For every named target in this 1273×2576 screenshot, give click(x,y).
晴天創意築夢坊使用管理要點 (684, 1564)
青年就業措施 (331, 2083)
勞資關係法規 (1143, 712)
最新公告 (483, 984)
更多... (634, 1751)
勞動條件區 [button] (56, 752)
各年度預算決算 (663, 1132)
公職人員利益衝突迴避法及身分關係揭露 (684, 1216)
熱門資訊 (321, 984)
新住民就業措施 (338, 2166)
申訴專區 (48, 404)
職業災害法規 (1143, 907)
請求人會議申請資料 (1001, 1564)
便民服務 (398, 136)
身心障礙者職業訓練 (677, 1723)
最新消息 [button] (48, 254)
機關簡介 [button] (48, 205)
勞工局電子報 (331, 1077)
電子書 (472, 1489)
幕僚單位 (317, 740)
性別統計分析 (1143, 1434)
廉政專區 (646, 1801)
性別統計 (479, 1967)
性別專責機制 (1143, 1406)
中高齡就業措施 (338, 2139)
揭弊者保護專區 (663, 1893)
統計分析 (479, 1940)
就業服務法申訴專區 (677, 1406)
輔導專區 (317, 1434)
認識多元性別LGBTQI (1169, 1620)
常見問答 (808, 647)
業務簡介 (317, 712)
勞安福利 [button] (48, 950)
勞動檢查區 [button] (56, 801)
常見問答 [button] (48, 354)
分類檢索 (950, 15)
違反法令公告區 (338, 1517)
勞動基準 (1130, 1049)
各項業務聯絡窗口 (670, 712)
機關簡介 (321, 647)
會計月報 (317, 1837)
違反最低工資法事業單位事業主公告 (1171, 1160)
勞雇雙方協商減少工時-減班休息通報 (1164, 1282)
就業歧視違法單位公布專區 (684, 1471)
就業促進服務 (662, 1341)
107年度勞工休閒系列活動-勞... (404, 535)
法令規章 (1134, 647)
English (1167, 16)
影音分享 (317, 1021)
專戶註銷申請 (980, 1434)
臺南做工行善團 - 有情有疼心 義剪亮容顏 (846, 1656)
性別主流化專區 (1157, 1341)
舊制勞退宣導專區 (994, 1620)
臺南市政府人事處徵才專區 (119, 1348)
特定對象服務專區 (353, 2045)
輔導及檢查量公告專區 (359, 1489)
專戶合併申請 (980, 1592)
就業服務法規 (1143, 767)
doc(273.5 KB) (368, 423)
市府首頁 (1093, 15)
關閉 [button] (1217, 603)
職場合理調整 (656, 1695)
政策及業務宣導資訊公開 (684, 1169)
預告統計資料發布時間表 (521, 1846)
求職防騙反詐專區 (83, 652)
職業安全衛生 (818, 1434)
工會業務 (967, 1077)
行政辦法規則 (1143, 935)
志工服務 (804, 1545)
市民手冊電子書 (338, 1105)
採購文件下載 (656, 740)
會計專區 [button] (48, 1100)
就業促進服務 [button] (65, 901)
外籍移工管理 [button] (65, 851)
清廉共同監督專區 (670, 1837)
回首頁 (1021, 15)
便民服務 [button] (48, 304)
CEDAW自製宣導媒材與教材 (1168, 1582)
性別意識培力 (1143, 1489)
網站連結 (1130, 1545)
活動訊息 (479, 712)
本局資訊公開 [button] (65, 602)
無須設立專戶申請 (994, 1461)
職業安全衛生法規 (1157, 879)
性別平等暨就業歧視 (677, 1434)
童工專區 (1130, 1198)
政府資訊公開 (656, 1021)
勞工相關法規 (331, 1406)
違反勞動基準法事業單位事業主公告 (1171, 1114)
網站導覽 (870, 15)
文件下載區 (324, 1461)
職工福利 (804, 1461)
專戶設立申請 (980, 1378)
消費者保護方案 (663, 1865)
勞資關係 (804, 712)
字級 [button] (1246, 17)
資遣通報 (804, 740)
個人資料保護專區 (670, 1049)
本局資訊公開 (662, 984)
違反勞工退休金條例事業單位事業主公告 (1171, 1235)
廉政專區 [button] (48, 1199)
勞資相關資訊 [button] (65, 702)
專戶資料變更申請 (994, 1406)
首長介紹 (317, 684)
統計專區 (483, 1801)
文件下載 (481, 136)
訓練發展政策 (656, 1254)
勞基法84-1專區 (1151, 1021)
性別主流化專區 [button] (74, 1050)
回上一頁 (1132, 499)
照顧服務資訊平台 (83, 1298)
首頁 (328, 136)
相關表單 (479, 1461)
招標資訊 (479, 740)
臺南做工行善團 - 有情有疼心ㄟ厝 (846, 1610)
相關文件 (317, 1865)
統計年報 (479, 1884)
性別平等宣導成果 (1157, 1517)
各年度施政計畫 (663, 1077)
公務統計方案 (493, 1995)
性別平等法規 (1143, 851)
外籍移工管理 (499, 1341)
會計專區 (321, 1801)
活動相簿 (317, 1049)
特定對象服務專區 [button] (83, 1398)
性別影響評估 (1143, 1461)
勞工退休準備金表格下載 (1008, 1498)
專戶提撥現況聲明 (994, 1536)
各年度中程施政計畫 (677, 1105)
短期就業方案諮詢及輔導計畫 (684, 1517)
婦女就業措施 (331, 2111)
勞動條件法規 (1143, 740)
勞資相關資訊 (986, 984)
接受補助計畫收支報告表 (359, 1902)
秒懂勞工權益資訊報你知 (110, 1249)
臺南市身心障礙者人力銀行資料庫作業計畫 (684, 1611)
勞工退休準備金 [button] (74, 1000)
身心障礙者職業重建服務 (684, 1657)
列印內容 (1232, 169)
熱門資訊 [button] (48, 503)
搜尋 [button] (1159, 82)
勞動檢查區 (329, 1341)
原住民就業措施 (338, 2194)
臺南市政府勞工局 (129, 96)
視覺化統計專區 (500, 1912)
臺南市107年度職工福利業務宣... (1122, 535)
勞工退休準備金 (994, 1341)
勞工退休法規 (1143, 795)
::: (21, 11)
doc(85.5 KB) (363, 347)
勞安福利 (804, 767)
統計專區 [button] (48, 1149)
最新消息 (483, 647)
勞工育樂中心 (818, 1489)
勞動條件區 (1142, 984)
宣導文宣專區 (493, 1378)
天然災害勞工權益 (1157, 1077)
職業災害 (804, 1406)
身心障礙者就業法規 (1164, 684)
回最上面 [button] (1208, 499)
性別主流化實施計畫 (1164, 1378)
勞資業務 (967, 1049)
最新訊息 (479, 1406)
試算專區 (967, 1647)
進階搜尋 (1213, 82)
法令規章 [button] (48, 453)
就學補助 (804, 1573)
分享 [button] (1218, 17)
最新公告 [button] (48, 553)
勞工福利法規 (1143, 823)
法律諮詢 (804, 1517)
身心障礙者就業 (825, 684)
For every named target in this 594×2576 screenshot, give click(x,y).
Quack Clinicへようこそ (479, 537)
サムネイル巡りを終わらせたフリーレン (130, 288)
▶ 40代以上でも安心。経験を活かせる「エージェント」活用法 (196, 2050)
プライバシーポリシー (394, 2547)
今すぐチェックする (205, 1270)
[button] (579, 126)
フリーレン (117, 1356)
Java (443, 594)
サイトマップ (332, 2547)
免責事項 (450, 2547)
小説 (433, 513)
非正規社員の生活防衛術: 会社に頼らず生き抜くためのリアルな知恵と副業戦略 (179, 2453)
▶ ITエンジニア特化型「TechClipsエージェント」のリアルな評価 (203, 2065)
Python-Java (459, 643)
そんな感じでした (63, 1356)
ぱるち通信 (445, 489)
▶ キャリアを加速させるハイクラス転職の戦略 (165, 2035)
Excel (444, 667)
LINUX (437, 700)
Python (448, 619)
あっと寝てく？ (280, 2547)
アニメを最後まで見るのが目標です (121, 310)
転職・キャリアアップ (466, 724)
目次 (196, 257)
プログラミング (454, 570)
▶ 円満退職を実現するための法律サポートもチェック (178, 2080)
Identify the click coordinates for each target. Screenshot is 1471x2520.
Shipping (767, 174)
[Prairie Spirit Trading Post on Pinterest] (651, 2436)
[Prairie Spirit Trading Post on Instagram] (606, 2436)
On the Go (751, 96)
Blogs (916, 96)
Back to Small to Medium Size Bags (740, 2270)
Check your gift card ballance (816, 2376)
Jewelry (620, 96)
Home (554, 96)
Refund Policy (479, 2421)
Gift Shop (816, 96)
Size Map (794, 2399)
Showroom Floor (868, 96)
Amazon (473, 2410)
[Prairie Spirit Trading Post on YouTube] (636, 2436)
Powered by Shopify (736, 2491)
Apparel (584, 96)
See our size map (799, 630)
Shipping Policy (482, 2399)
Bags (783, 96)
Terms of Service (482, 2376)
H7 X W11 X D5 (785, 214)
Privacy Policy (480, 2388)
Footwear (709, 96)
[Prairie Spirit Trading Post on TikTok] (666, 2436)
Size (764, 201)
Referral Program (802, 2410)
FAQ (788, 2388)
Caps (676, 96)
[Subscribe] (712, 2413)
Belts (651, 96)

WORK ORDER: Send back exactly the lines of the listing above starting at the one with "職工福利 (804, 1461)" and ending at the one with "秒懂勞工權益資訊報你知 (110, 1249)", inclusive, and no others.

ANSWER:
職工福利 (804, 1461)
專戶設立申請 (980, 1378)
消費者保護方案 (663, 1865)
勞資關係 (804, 712)
字級 [button] (1246, 17)
資遣通報 (804, 740)
個人資料保護專區 (670, 1049)
本局資訊公開 (662, 984)
違反勞工退休金條例事業單位事業主公告 (1171, 1235)
廉政專區 [button] (48, 1199)
勞資相關資訊 [button] (65, 702)
專戶資料變更申請 (994, 1406)
首長介紹 (317, 684)
統計專區 (483, 1801)
文件下載 (481, 136)
訓練發展政策 (656, 1254)
勞基法84-1專區 (1151, 1021)
性別主流化專區 [button] (74, 1050)
回上一頁 (1132, 499)
照顧服務資訊平台 (83, 1298)
首頁 (328, 136)
相關表單 (479, 1461)
招標資訊 (479, 740)
臺南做工行善團 - 有情有疼心ㄟ厝 (846, 1610)
相關文件 (317, 1865)
統計年報 (479, 1884)
性別平等宣導成果 (1157, 1517)
各年度施政計畫 (663, 1077)
公務統計方案 (493, 1995)
性別平等法規 (1143, 851)
外籍移工管理 (499, 1341)
會計專區 (321, 1801)
活動相簿 (317, 1049)
特定對象服務專區 [button] (83, 1398)
性別影響評估 (1143, 1461)
勞工退休準備金表格下載 (1008, 1498)
專戶提撥現況聲明 (994, 1536)
各年度中程施政計畫 (677, 1105)
短期就業方案諮詢及輔導計畫 (684, 1517)
婦女就業措施 (331, 2111)
勞動條件法規 (1143, 740)
勞資相關資訊 (986, 984)
接受補助計畫收支報告表 (359, 1902)
秒懂勞工權益資訊報你知 (110, 1249)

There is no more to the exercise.